About The Great White Silence
"The Antarctic Continent is an ice-clad wilderness of dazzling whiteness and
appalling silence. It is the home of Nature in her most savage and
merciless moods and it is there that the hurricane and the blizzard are
born."
So begins Herbert Ponting's astonishing film of
Captain Scott's epic expedition to the South Pole.
Not only do these powerful opening lines evocatively set the scene for
The Great White Silence, they also lay the foundation for
its tragic conclusion.
In July 1910 the expedition team left Cardiff's Bute Docks for the long
voyage south on board the Terra Nova. The moment was recorded by the
newsreel Pathé's Animated Gazette, who would go on to film, some three years
later, the polar party's memorial service at St Paul's Cathedral. Hopes for
Scott's mission were understandably high, buoyed by Shackleton's recent success
in reaching the world's most southerly point the year before, and Scott himself was
still unaware that Roald Amundsen, the Norwegian explorer, was also on his way to
Antarctica with his eye on the polar prize.

» Problem requirements:
Extract the passage about The Great White Silence word for word, starting at "Not only do" and ending at "the polar prize.". Rely only on the passage about The Great White Silence.

» Supplied records:
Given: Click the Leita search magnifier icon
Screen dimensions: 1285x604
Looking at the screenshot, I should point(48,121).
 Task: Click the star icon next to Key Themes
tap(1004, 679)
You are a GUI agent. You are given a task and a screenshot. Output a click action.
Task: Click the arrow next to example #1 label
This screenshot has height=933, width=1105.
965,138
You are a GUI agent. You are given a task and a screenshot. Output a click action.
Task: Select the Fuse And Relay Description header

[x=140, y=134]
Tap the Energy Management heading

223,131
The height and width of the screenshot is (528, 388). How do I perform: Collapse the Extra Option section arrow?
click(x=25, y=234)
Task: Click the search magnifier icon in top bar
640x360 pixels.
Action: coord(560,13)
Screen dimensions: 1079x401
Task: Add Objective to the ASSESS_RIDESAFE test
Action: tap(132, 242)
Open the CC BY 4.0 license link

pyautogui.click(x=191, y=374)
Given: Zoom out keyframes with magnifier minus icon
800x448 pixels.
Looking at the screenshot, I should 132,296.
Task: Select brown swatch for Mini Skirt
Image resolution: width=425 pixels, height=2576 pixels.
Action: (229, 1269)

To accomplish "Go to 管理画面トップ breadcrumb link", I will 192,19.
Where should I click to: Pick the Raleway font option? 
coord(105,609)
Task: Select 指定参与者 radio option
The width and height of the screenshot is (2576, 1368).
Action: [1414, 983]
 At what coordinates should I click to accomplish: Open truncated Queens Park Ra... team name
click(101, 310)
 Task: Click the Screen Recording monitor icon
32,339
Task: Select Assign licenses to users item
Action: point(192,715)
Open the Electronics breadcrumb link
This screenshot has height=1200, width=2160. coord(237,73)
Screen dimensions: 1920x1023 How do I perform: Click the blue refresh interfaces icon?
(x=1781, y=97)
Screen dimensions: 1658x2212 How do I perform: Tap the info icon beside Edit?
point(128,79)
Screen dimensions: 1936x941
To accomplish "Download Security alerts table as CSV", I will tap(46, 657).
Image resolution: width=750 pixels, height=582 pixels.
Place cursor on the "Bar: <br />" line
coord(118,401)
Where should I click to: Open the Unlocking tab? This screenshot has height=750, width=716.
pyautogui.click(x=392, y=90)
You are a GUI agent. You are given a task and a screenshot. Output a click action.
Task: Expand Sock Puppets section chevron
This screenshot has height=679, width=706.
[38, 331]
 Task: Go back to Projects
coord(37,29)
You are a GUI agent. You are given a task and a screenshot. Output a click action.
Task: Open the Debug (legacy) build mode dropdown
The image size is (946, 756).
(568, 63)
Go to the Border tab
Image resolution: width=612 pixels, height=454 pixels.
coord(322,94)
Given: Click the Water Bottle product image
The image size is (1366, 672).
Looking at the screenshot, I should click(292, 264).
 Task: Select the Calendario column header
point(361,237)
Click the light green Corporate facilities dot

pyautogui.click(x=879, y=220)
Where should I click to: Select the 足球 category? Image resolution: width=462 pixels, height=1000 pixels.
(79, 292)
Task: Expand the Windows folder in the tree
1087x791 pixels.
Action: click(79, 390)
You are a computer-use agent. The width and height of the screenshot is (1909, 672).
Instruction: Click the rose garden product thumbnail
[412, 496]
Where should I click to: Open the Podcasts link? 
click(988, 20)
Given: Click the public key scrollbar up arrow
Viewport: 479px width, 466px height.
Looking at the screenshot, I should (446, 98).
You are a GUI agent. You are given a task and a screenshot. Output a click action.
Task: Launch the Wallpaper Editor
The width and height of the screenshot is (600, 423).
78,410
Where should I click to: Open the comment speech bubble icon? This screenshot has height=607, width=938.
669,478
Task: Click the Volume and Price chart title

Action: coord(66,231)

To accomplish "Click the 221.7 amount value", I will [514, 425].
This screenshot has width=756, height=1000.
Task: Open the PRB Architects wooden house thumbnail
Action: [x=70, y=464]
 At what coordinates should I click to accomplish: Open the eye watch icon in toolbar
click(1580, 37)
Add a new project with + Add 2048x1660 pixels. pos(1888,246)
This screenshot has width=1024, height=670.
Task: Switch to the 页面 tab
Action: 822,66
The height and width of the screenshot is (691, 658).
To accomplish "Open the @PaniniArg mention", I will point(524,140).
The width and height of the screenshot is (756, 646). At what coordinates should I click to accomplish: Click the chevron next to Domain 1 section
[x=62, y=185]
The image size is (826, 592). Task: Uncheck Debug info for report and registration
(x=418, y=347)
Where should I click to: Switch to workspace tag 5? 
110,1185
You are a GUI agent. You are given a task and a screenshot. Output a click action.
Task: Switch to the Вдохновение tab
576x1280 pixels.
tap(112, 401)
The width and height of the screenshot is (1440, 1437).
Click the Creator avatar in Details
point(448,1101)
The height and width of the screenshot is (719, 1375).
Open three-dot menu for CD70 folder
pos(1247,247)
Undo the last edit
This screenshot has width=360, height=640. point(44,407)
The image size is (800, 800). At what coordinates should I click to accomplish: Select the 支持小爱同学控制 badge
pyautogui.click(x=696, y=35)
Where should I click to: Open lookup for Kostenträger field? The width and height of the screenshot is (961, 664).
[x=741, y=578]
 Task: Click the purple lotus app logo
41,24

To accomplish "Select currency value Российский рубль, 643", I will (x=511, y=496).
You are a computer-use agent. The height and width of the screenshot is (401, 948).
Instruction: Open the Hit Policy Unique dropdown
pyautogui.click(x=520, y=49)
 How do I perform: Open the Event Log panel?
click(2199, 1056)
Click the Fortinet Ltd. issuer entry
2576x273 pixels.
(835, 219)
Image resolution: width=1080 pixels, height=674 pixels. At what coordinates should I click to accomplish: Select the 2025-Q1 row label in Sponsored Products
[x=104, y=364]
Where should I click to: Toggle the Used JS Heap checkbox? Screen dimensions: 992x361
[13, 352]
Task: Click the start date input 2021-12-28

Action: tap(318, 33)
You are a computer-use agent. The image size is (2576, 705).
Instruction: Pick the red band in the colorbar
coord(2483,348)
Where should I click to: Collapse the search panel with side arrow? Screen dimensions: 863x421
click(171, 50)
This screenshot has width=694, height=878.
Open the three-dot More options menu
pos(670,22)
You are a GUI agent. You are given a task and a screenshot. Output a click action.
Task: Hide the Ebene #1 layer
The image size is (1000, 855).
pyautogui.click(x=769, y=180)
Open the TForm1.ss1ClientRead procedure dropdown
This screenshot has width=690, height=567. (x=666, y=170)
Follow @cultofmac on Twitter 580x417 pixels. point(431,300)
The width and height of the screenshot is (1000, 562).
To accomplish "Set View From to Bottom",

» Reply:
Not only do these powerful opening lines evocatively set the scene for
The Great White Silence, they also lay the foundation for
its tragic conclusion.
In July 1910 the expedition team left Cardiff's Bute Docks for the long
voyage south on board the Terra Nova. The moment was recorded by the
newsreel Pathé's Animated Gazette, who would go on to film, some three years
later, the polar party's memorial service at St Paul's Cathedral. Hopes for
Scott's mission were understandably high, buoyed by Shackleton's recent success
in reaching the world's most southerly point the year before, and Scott himself was
still unaware that Roald Amundsen, the Norwegian explorer, was also on his way to
Antarctica with his eye on the polar prize.